Rush of Fools singles chronology
|  | "Undo" (2007) | "When Our Hearts Sing" (2007) |

= Undo (Rush of Fools song) =

"Undo" is the first single record by the contemporary Christian band Rush of Fools. It was released in 2007 from the band's first album, Rush of Fools. It was the most played song of the year in 2007 on Christian adult contemporary radio in the USA.

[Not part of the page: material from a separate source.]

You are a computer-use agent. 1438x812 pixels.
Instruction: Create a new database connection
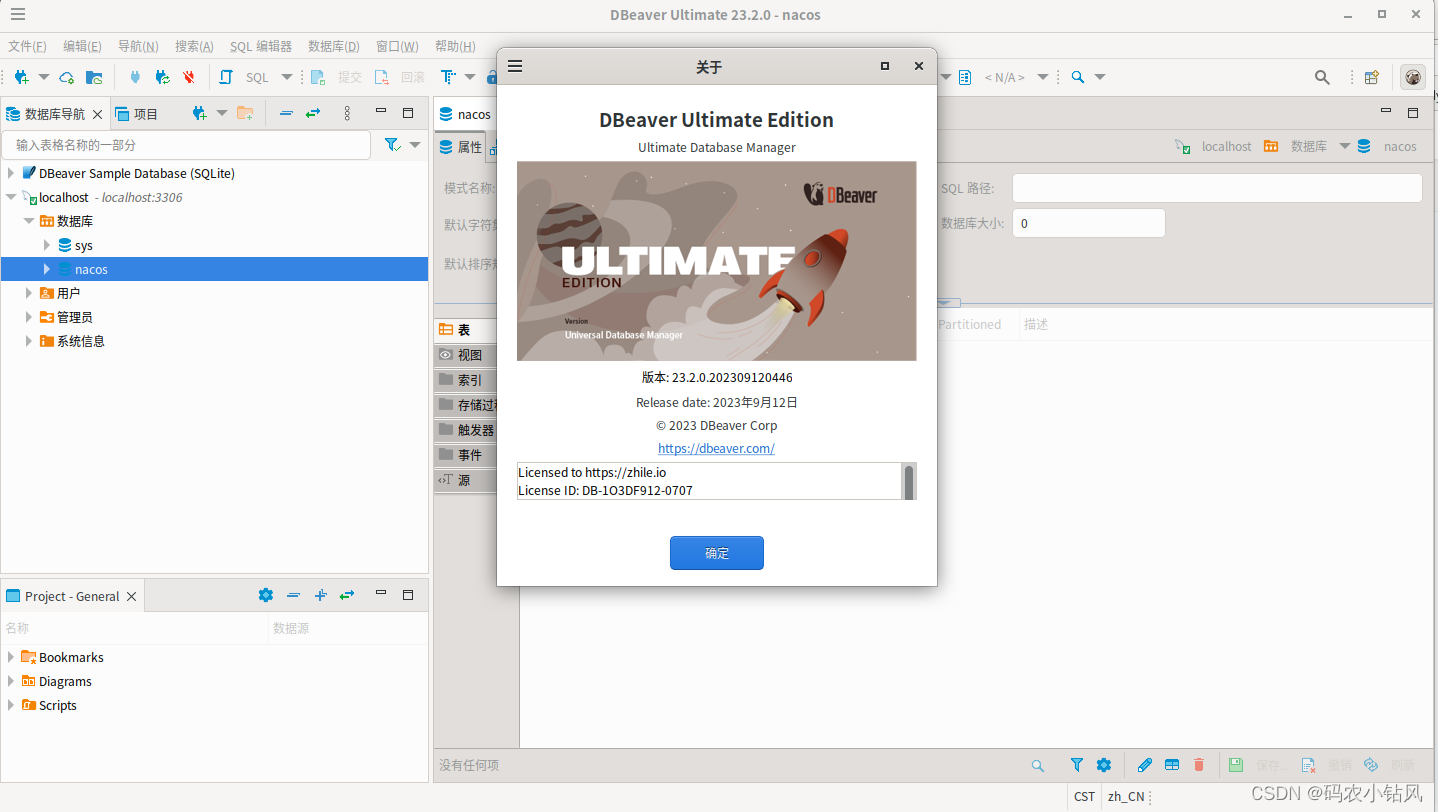click(x=20, y=77)
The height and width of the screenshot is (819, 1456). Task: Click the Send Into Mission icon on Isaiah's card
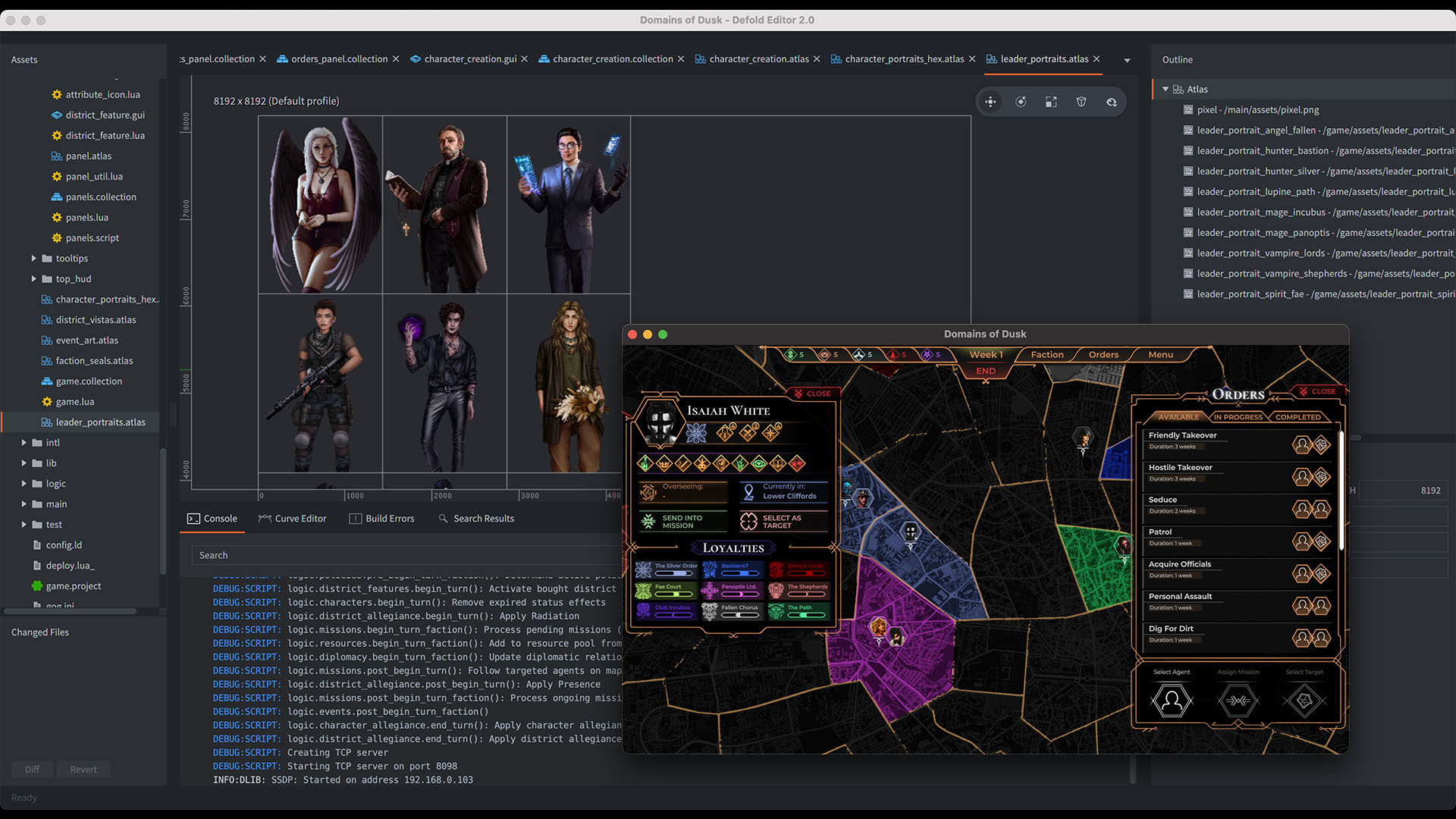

This song was on the compilation album WOW Hits 2008.

==Background==
The song was written in Nashville, Tennessee, where the lead vocalist Wes Willis and the guitarist Kevin Huguley were songwriting with the producer, Scotty D. Huguley said, "We'd got writer's block... We'd packed up our guitars and our bags; everything was out by the door and we were saying our goodbyes and this lyric hit one of us, it was just: 'I've been here before, here I am again'... We picked everything back out and we grabbed our guitars and it was about 45 minutes or an hour and we'd written this song."

==Reception==
The song received mixed reviews from music critics. Kim Jones, the Christian music guide of About.com, called "Undo" an album "highlight" and praised its lyrical composition. In reference to the song's second verse, Jones said, "Honestly; how many teens do you know that are that real and introspective?" Jesus Freak Hideouts review was less positive, describing it as "kind of a 'paint by numbers' ballad that is commonly found on CHR [radio] stations". Christian Music Today editor, Russ Breimeier, was generally negative towards the band's first album, but said that the song possessed "a refreshing openness in its prayerful confession of sinful nature".

==Charts==

| Chart (2007) | Peak position |
|---|---|
| US Christian Songs (Billboard) | 1 |
| R&R's Christian AC format | 1 |

===Year-end charts===

| Chart (2007) | Position |
|---|---|
| US Billboard Hot Christian Songs^{[citation needed]} | 1 |

===Decade-end charts===

| Chart (2000s) | Position |
|---|---|
| Billboard Hot Christian Songs^{[citation needed]} | 20 |

==Awards==
In 2008, the song was nominated for two Dove Awards: Song of the Year and Pop/Contemporary Recorded Song of the Year at the 39th GMA Dove Awards.